EXERCISE INPUT:
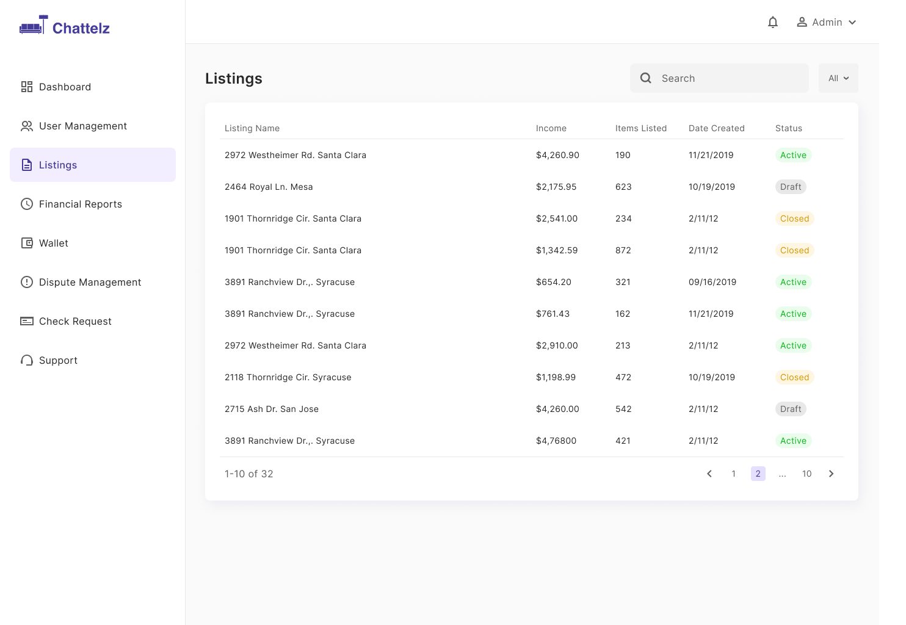Image resolution: width=906 pixels, height=625 pixels.
Task: Focus the Search input field
Action: pyautogui.click(x=719, y=78)
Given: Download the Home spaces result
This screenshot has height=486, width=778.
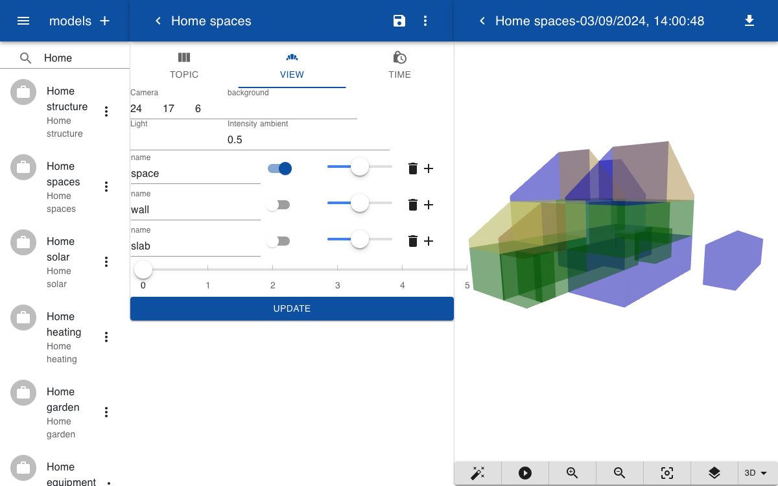Looking at the screenshot, I should (749, 21).

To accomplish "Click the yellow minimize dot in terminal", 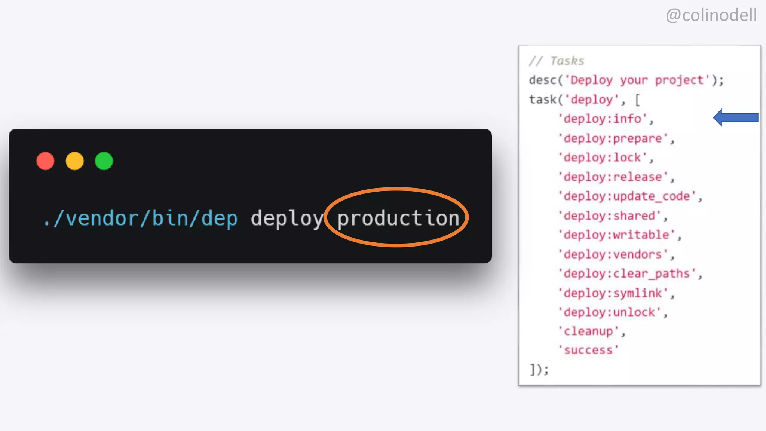I will tap(75, 161).
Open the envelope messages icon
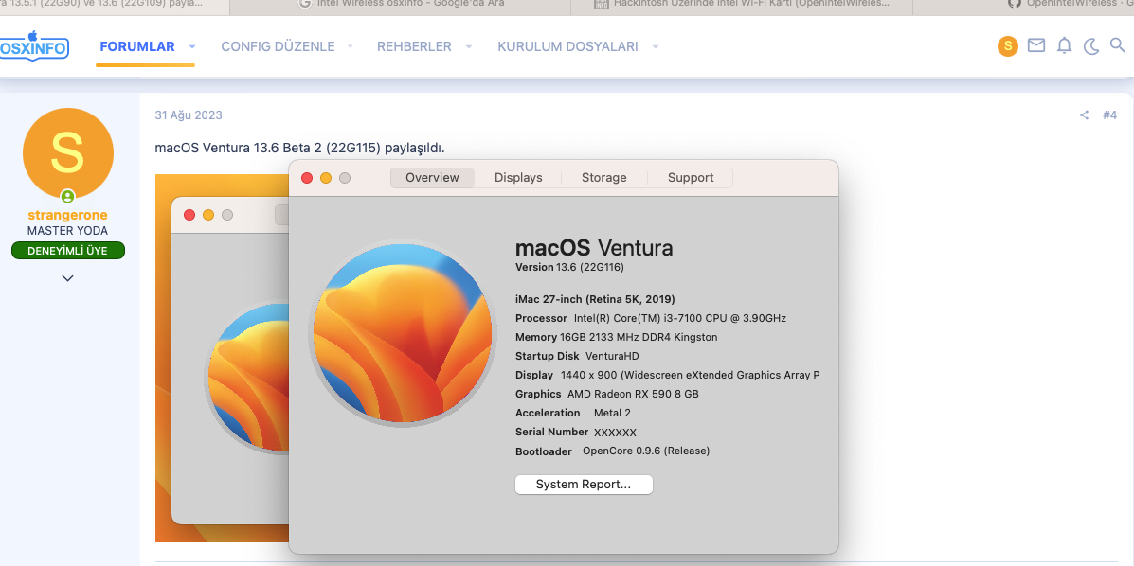Screen dimensions: 1134x566 click(x=1036, y=45)
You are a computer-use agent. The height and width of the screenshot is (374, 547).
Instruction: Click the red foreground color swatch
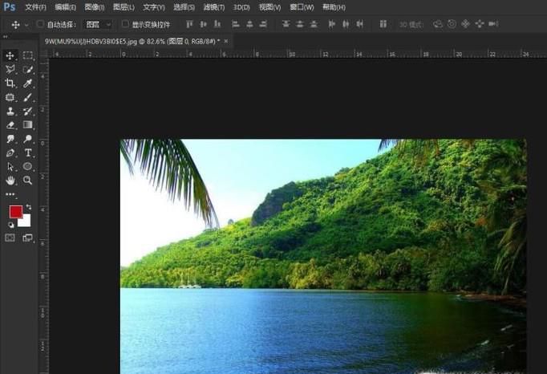point(15,212)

YOUR GOAL:
Exactly as written, reproduce the lines from the one containing "Instruction: Click the" through the last line of the entries above, and leave every picture out.

SOLVED EXERCISE:
Instruction: Click the red foreground color swatch
point(15,212)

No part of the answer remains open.